Tuesday, February 13, 2024

Ferrari

Michael Mann – 2023 – USA

Michael Mann does everything right in Ferrari, a superior racing film to either Rush or Ford v Ferrari. He wisely skips the full lifespan template that makes other biopics – (like Chaplin or J. Edgar) so lugubrious, instead focusing – though with a few brief flashbacks – on the Mille Miglia race of 1957, which the Ferrari team won at the cost of the lives of two drivers and nine spectators. As played by Adam Driver, Enzo Ferrari has zero concern about being likeable – perhaps in similitude of director Mann himself, who is often accused – like Hitchcock and Kubrick before him – of having an unfeeling and clinical style.
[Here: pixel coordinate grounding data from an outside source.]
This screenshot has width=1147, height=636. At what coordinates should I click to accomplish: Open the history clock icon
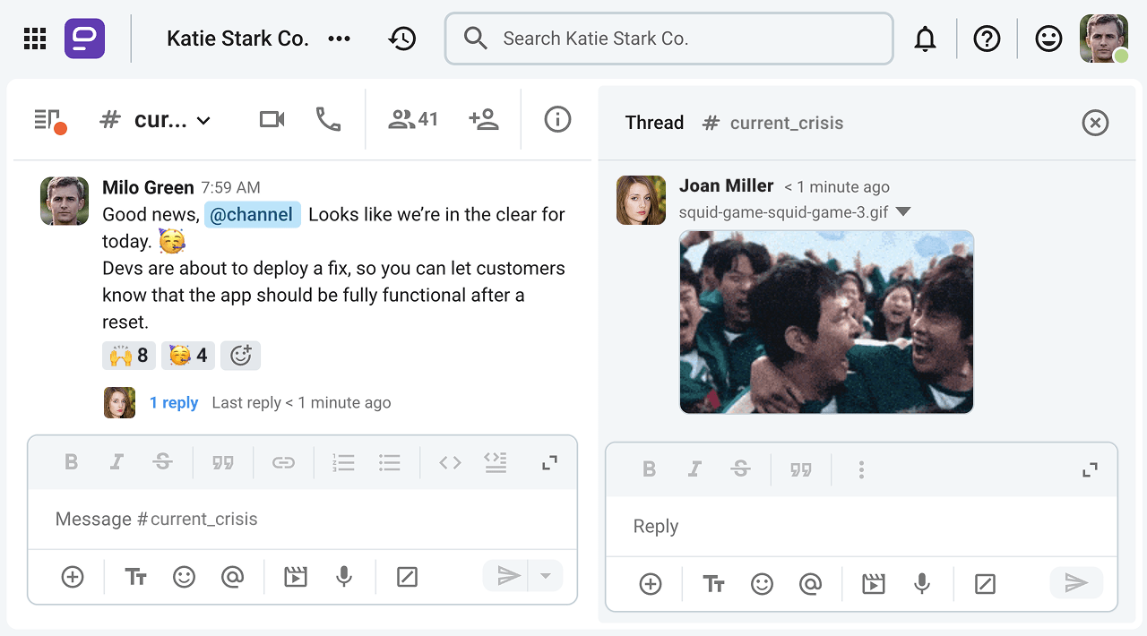[x=402, y=39]
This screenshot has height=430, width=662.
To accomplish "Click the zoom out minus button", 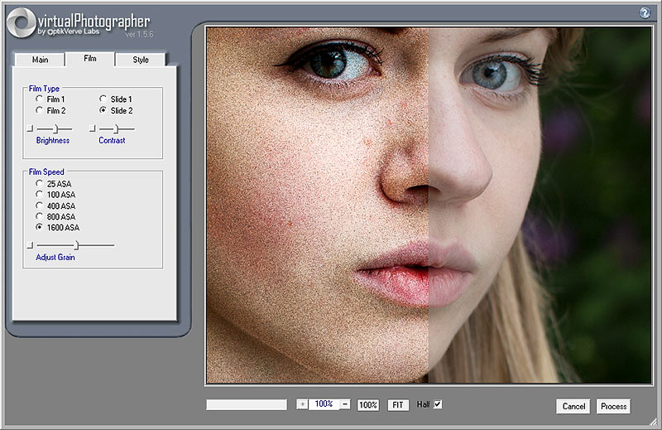I will [345, 404].
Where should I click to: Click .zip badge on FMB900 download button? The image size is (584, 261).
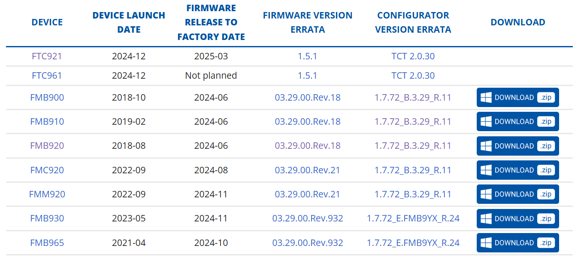546,98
While Rush and Ford v Ferrari catered to American sentiment and to car enthusiasts in particular, Mann’s film leans into its Italian milieu, with scenes frequently taking place in cemeteries, churches and heavily darkened rooms, where people negotiate in whispers and utter terrible threats. Yes, it does indeed feel like a mafia movie when off the track. The racing sequences are stunning, maybe the best since Grand Prix, including a couple moments of horrifying violence. Ferrari is presented as a man of vision and steely resolve, yet capable of tears in private. He expresses, without apology, the amoral push that racers feel in their souls that makes them repeatedly risk injury and death for the sake of victory. There are no rosy platitudes among the Ferrari team; they all know that they are expected to disregard normal ethics and family duties, and none of them complain or quit. In one sobering but beautiful sequence, several Ferrari drivers are shown ritualistically penning goodbye letters to their loved ones before the big race, fully aware that they may not be alive 24 hours later. Despite the hardness and harshness that Mann depicts in Ferrari and his sphere, there are also moments of poignancy and warmth, such as the opening scene when Enzo pushes his own car down the driveway rather than wake his mistress and son by starting the engine, quite an unselfish gesture from a passionate driver, and a scene during the climactic race in which a star driver takes a few quick bites of a banana during a pit stop, and then hands the rest of it to Enzo, who passes it along the line of his crew until it ends up in the hands of a gleeful, star-struck little boy. Along with May December and Master Gardener, Ferrari is one of my three favorite films of 2023.